I have been studying OLS in matrix form and I understand that when $y=X\beta +\varepsilon$, and when $E[\varepsilon|X]=0$ and $Cov[\varepsilon|X]=\sigma^{2}I$, $\hat{\beta}=(X^TX)^{-1}X^{T}y$ is the best linear unbiased estimator as in it has the smallest variance. I have two questions:
- What is the formal definition of the 'variance' of the random vector $\hat{\beta}$? I have seen different definitions including every entry on the diagonal of the covariance matrix of $\hat{\beta}$ should not be larger than that of any other linear unbiased estimator; the trace of the covariance matrix of $\hat{\beta}$ should not be larger than that of any other linear unbiased estimator; $Cov[\tilde {\beta}] - Cov[\hat{\beta}]$ should be positive semi-definite where $\tilde{\beta}$ denotes any other linear unbiased estimator. Which one is in the original Gauss-Markov theroem?
- How do I really solve for the BLUE at the first place? I have searched many reference materials where they kind of prove by contradiction by making an educated guess that $\tilde{\beta}=[(X^TX)^{-1}X^{T}+D]y$, but what if I did not know what form to start with and simply want to solve for BLUE using optimization? This loops back to question 1 as in I am not sure how to formulate the objective function.
Edit on question 1: I have come to realize that $Cov[\tilde {\beta}] - Cov[\hat{\beta}]$ being positive semi-definite guarantees the trace of it to be non-negative and that its elements on the diagonal are all non-negative.
There are multiple versions of the Gauss-Markov theorem, each one using a different concept of variance. Here are a few that I am aware of; I'm not sure which one is the 'original' one.
[Forms (1), (2), (3) correspond to your first, third, and second examples respectively.]
In form (1) the variance is the familiar variance of a random variable, since $v^TCy$ is scalar.
In (2) the variance is the familiar covariance matrix of a random vector, so $\operatorname{Var}(Cy)=E[(Cy-\beta)(Cy-\beta)^T]$; note the concept of 'minimize' refers to the partial ordering on square matrices: $M\ge N$ means $M-N$ is positive semi-definite.
In (3) the entity $E(\| Cy-\beta\|^2)$ can be regarded as a type of variance; it's the expectation of $(Cy-\beta)^T(Cy-\beta)$ (the squared Euclidean ($\ell^2$) distance between the vector $Cy$ and its expectation $\beta$), and corresponds to the trace of the covariance matrix.
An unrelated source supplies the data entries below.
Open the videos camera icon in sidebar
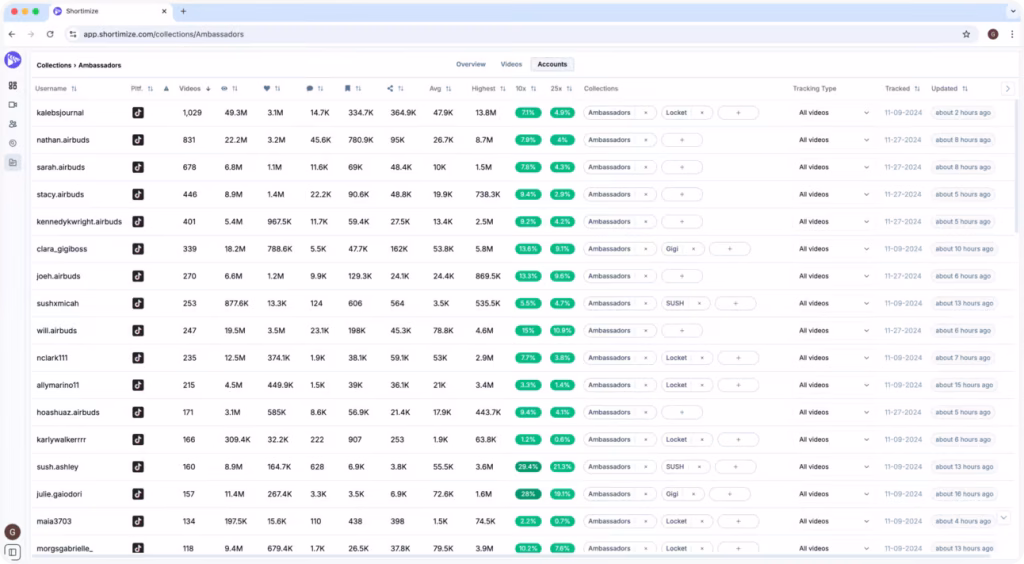This screenshot has width=1024, height=564. pos(13,105)
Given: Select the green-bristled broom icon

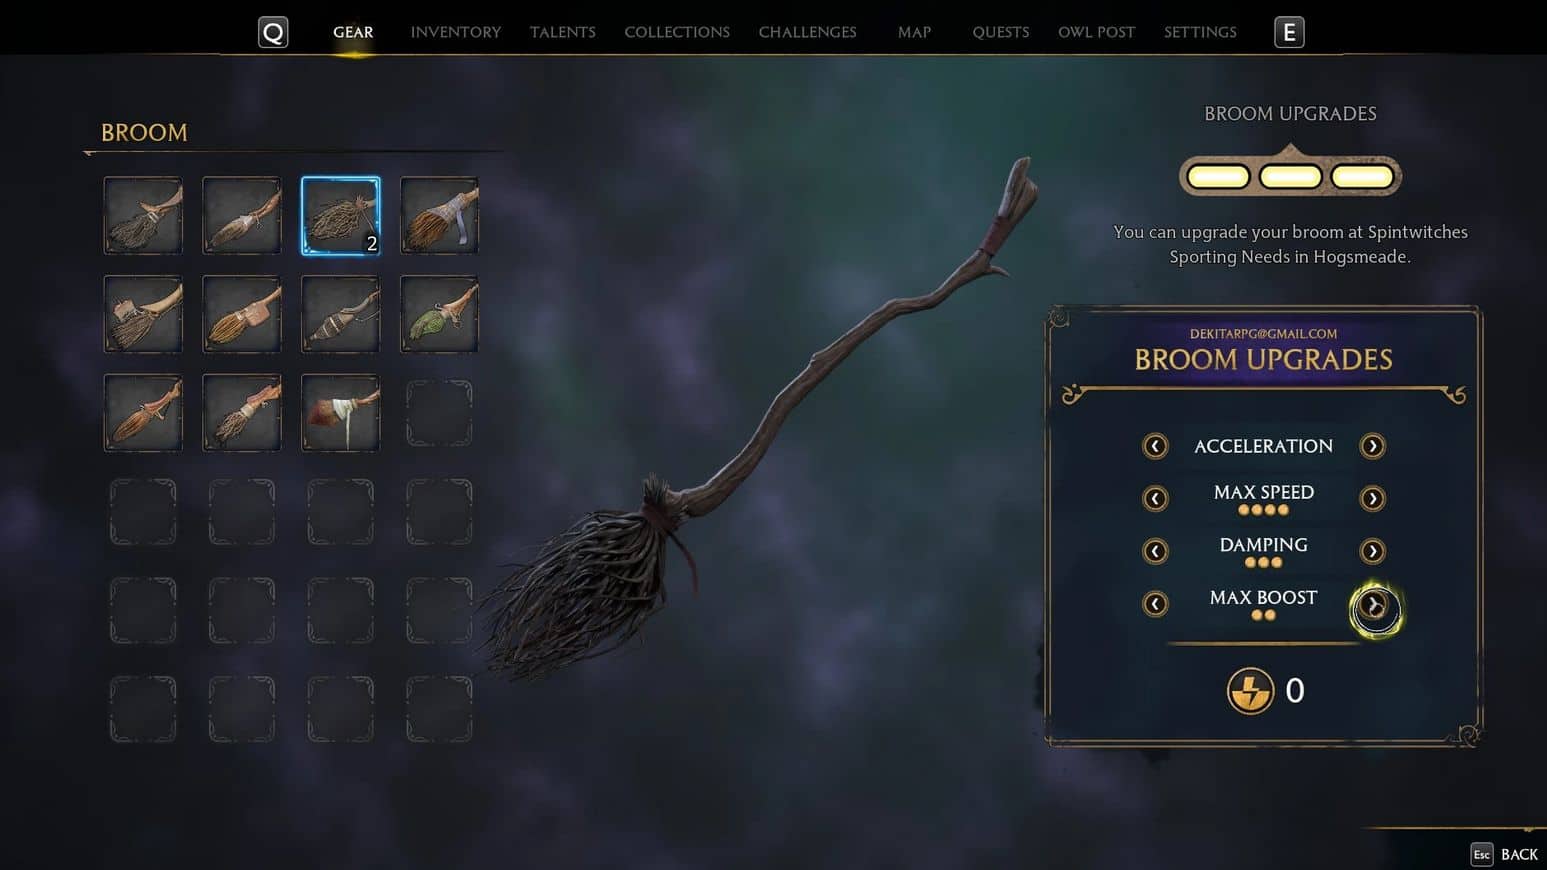Looking at the screenshot, I should pyautogui.click(x=439, y=314).
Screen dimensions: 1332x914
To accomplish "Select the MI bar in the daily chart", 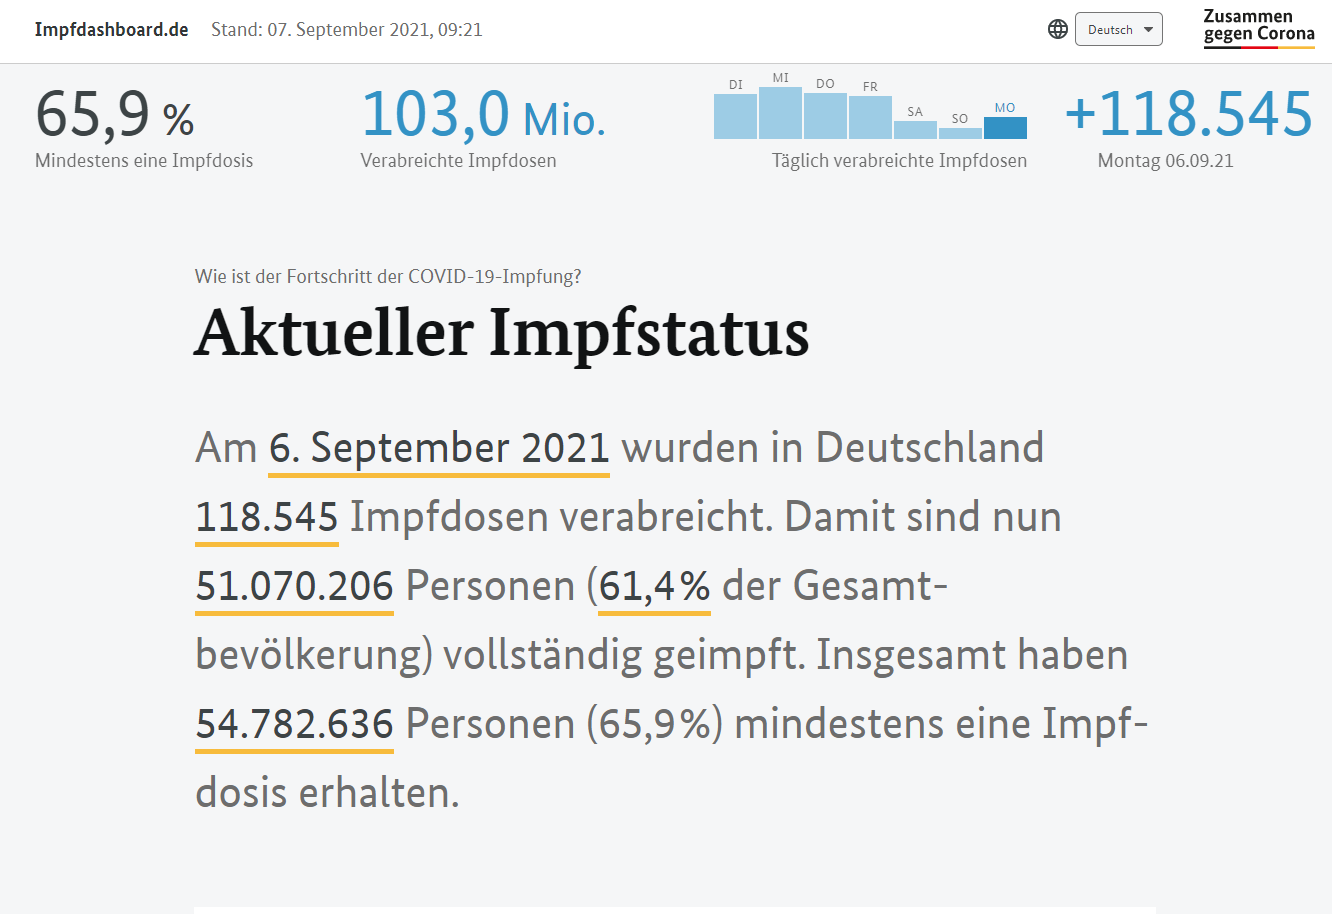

Forms (1) and (2) are equivalent by definition of positive semi-definite matrix. Form (2) implies form (3), because of the remark you made about trace of positive semi-definite matrices; but I don't believe the converse is true, since the variance criterion differs.
If you know least squares then you are familiar with the fact that $\hat Cy$ is the least squares estimate for $\beta$, and is unbiased, so it is not totally unreasonable to write the generic $C$ as $C=\hat C+D$. Otherwise the choice $\hat C:=(X^TX)^{-1}X^T$ seems to come out of nowhere. If you want to deduce $\hat C$ from scratch, form (3) of the Gauss-Markov theorem offers a reasonable derivation via optimization.
The task in form (3) can be viewed as a set of constrained minimum-norm problems. How to see this: $Cy$ is unbiased for $\beta$, so that $CX=I_{p\times p}$. The objective function $E\| Cy-\beta\|^2$ then simplifies to $\sum_{k=1}^p \langle C_k,C_k\rangle$, where $C_k$ denotes the $k$th row of $C$; we are using the inner product $\langle u,v\rangle:=u^Tv$ on $R^n$. Moreover, the matrix equality $CX=I_{p\times p}$ is equivalent to $p^2$ constraints of the form $\langle C_k,X_j\rangle =\delta_{jk}$, where $X_j$ denotes the $j$th column of $X$ and $\delta_{jk}$ is the Dirac delta. The minimization of the objective can now be decomposed into $p$ separate norm-minimization problems, one for each row $C_k$; this is seen by inspection of the structure of the objective and constraints. This leads to the conclusion (via the Projection Theorem) that each row of the minimizing $\hat C$ must be a linear combination of the columns of $X$. Equivalently, $\hat C=BX^T$ for some $p\times p$ matrix $B$. Recalling the constraint $I=\hat CX$, we have $I=\hat CX=BX^TX$, whence $B=(X^TX)^{-1}$ and finally $\hat C=(X^TX)^{-1}X^T$.